In early February 2025, a coordinated spear phishing campaign targeted a cluster of Swiss wealth management firms operating in the Geneva and Zurich financial corridors. The campaign was notable for its operational sophistication and its use of impersonated FINMA correspondence as a lure.
The Lure: Regulatory Urgency
Attackers sent personalised emails purporting to come from FINMA, referencing actual ongoing regulatory consultations to add plausibility. Recipients were directed to a credential-harvesting site hosted on a domain registered one week before the campaign — a common technique to evade reputation-based filtering.
Technical Indicators
The phishing infrastructure used compromised Swiss-hosted servers to reduce geographic anomaly detection. The credential harvesting page replicated FINMA's ExtraNet portal with high fidelity. Headers were carefully crafted to pass basic SPF and DKIM checks by exploiting a misconfigured third-party email service.
How It Was Detected
Detection came not through technical controls but through a compliance officer who noticed a discrepancy in the regulatory reference number — it did not match the actual FINMA circular format. A direct call to FINMA's switchboard confirmed the correspondence was fraudulent.
◆ Key Takeaway
Human vigilance remained the decisive factor in this case.
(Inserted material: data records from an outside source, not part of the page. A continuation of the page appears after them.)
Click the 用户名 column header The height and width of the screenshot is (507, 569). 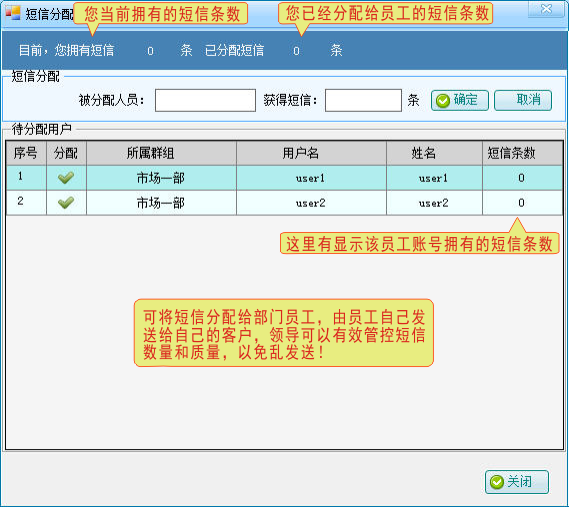[311, 153]
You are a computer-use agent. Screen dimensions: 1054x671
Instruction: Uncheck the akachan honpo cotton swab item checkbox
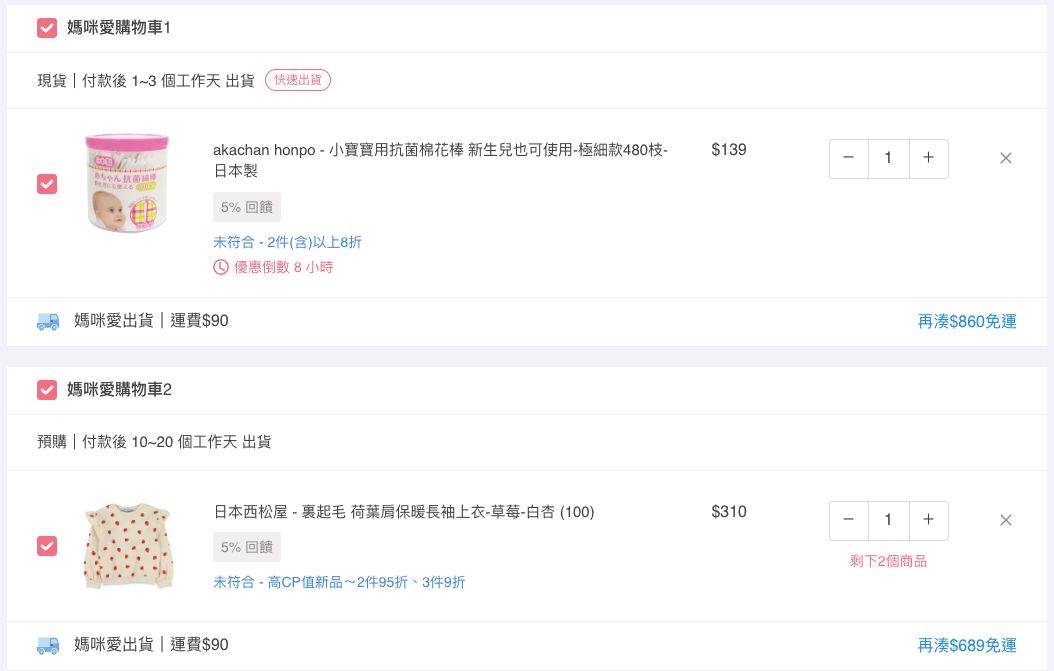click(47, 185)
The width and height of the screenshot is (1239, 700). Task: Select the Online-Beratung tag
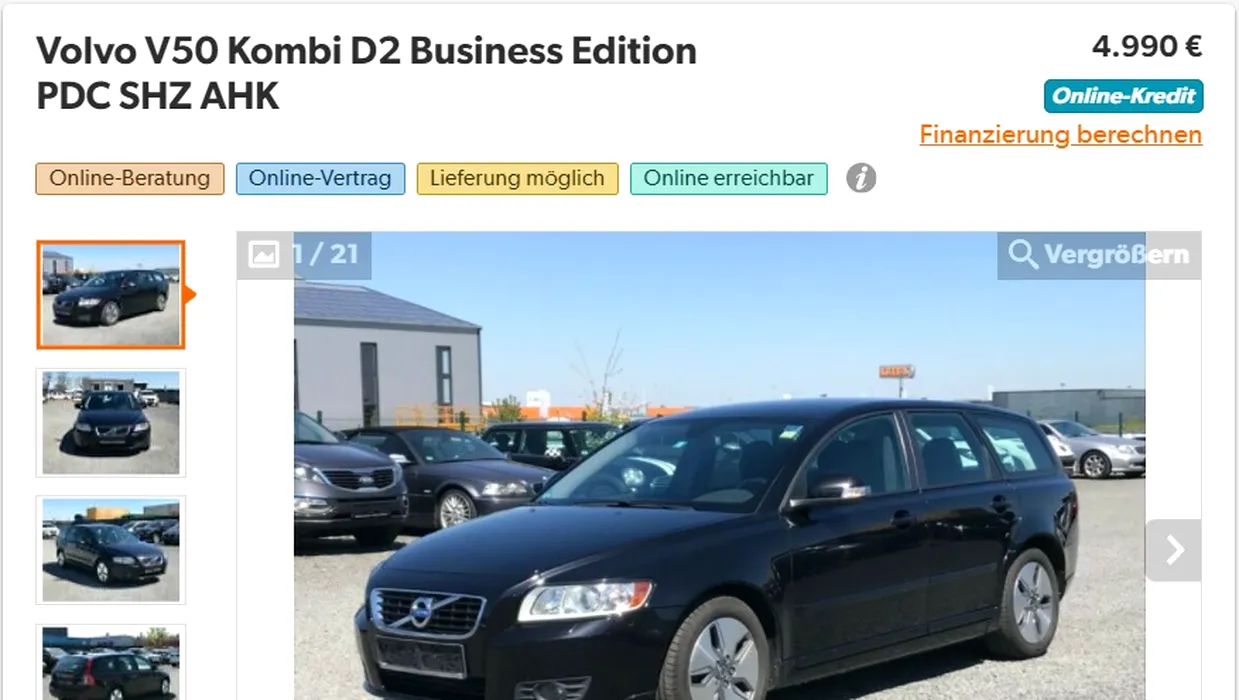(x=130, y=179)
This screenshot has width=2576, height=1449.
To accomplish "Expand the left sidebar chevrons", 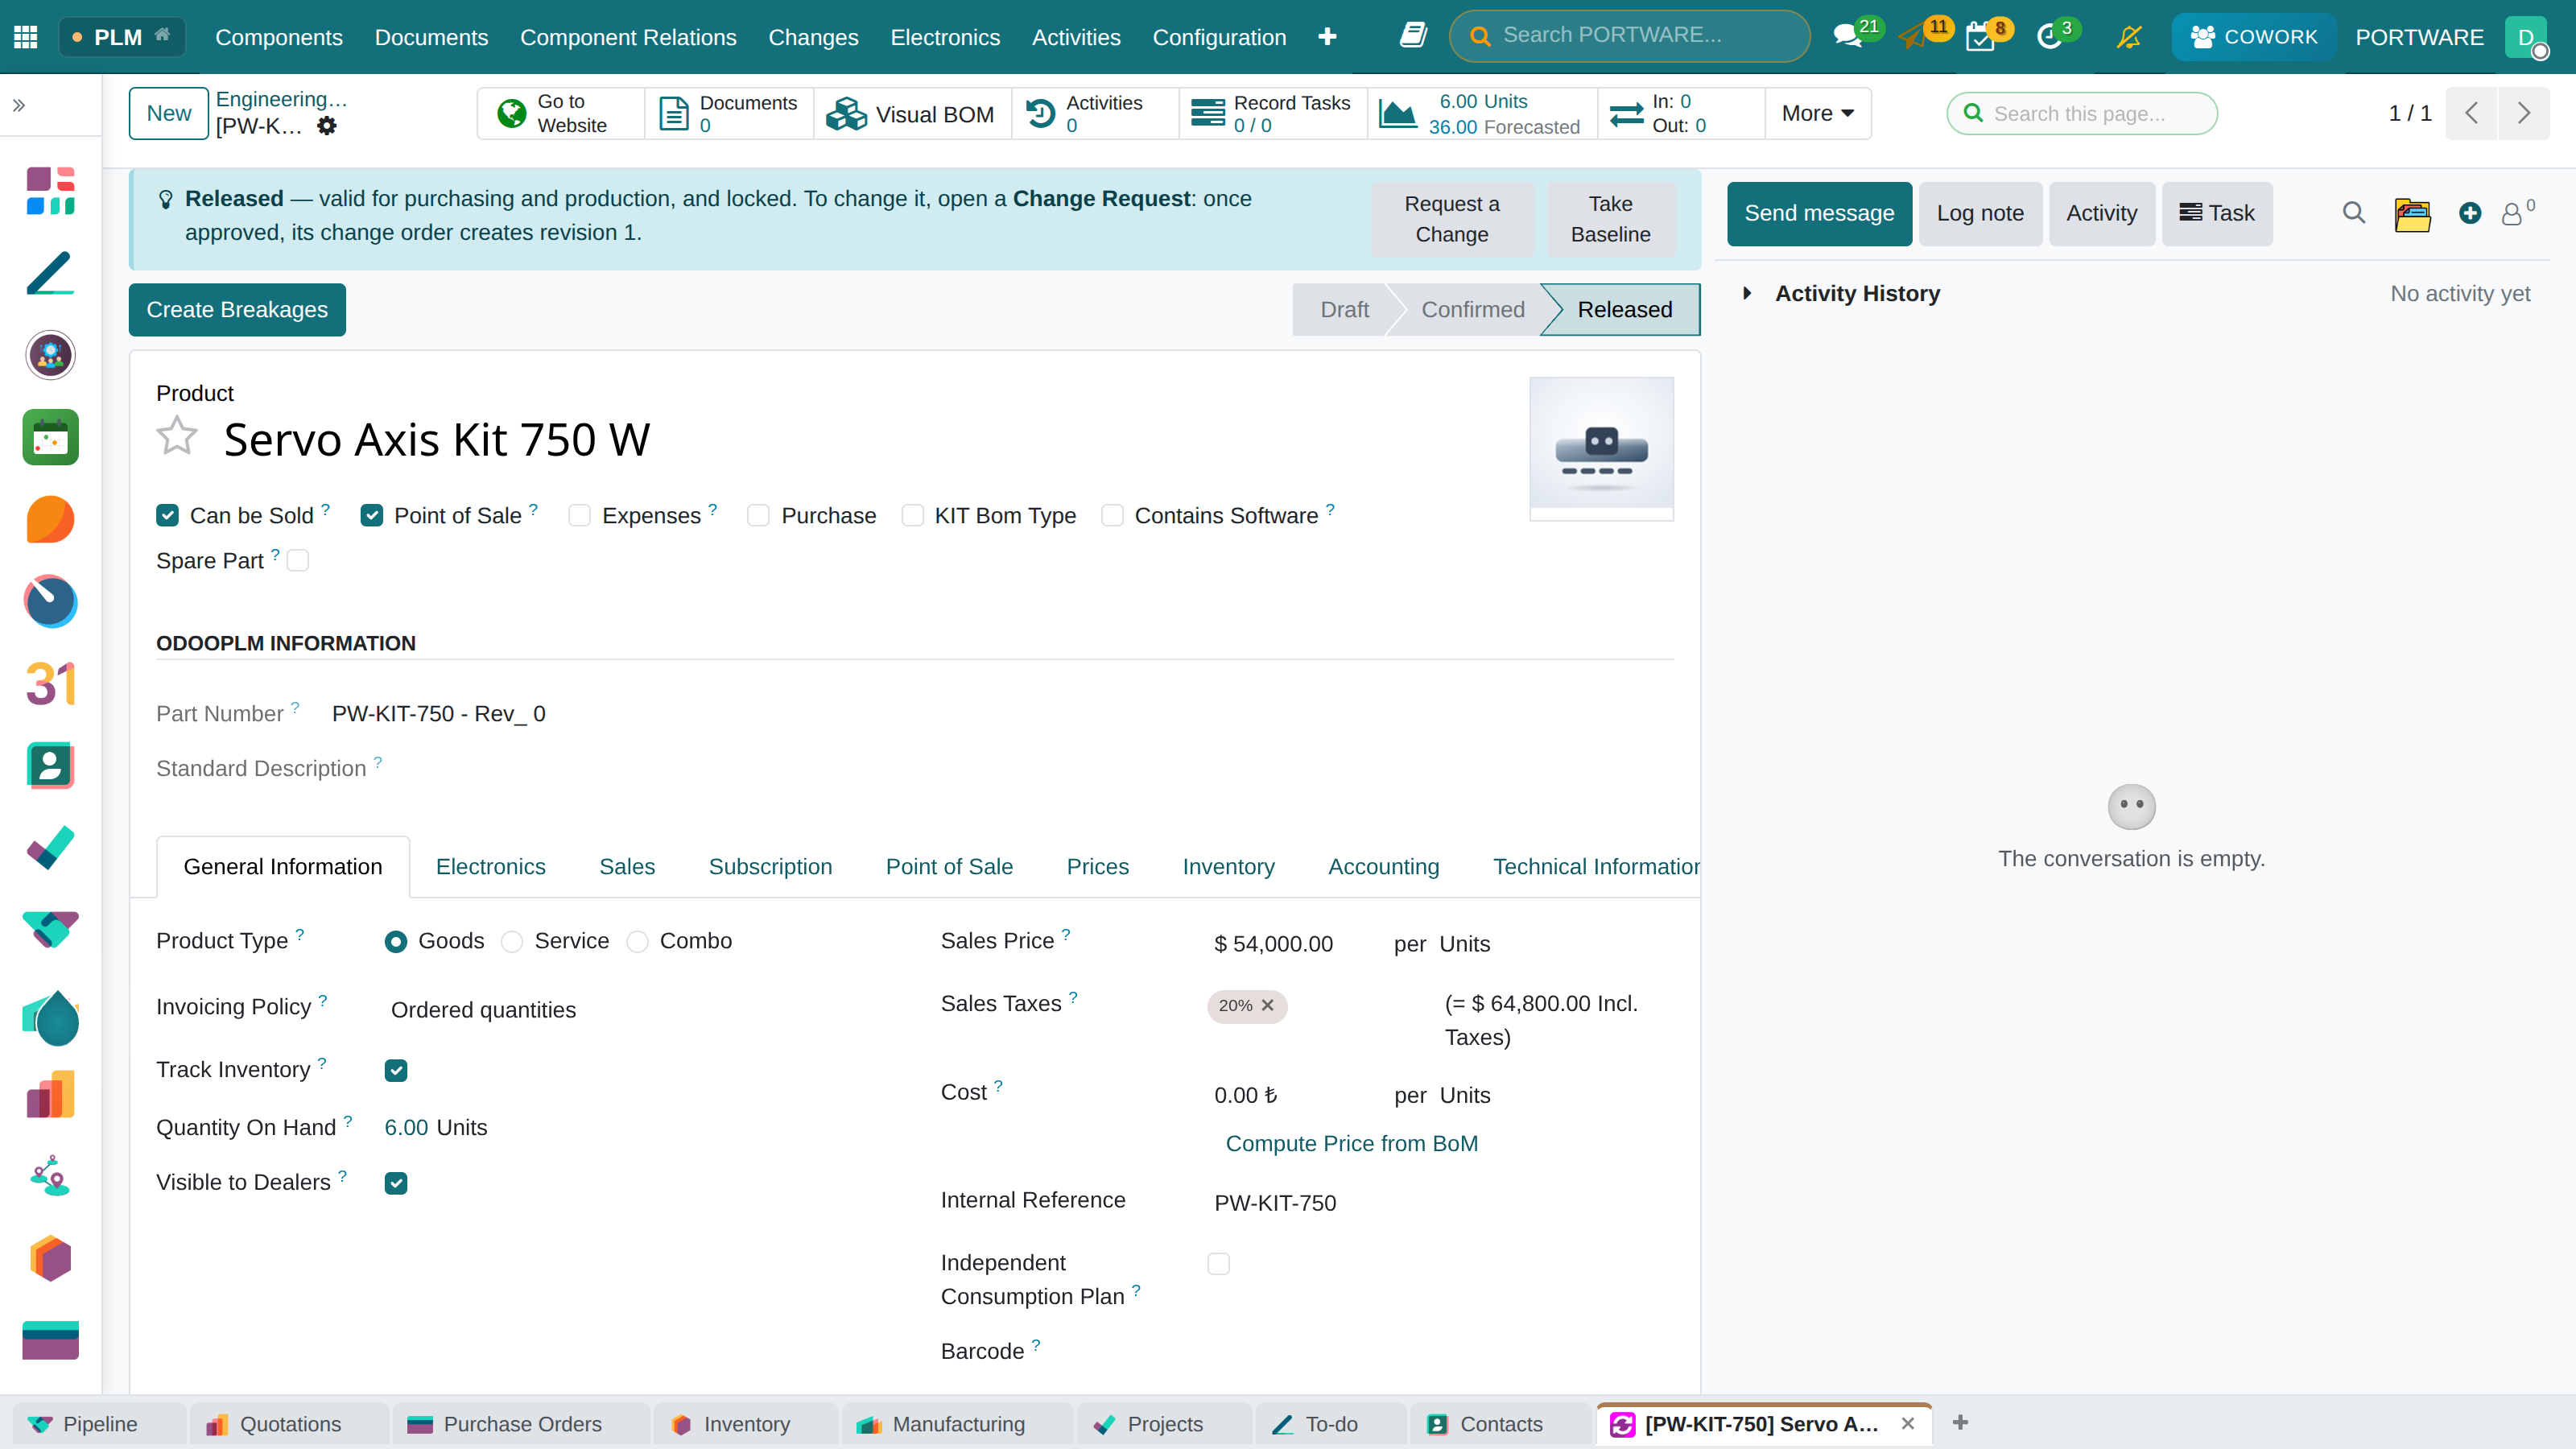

No technical control caught the campaign. This underscores why security awareness training — specifically scenario-based exercises involving regulatory lures — is a non-negotiable control for financial services firms.
Defensive Recommendations
Implement DMARC in enforcement mode. Establish a verified callback procedure for all regulatory communications. Train staff specifically on regulatory-themed phishing. Consider deploying a financial sector-specific threat intelligence feed that includes Swiss regulatory body spoofing indicators.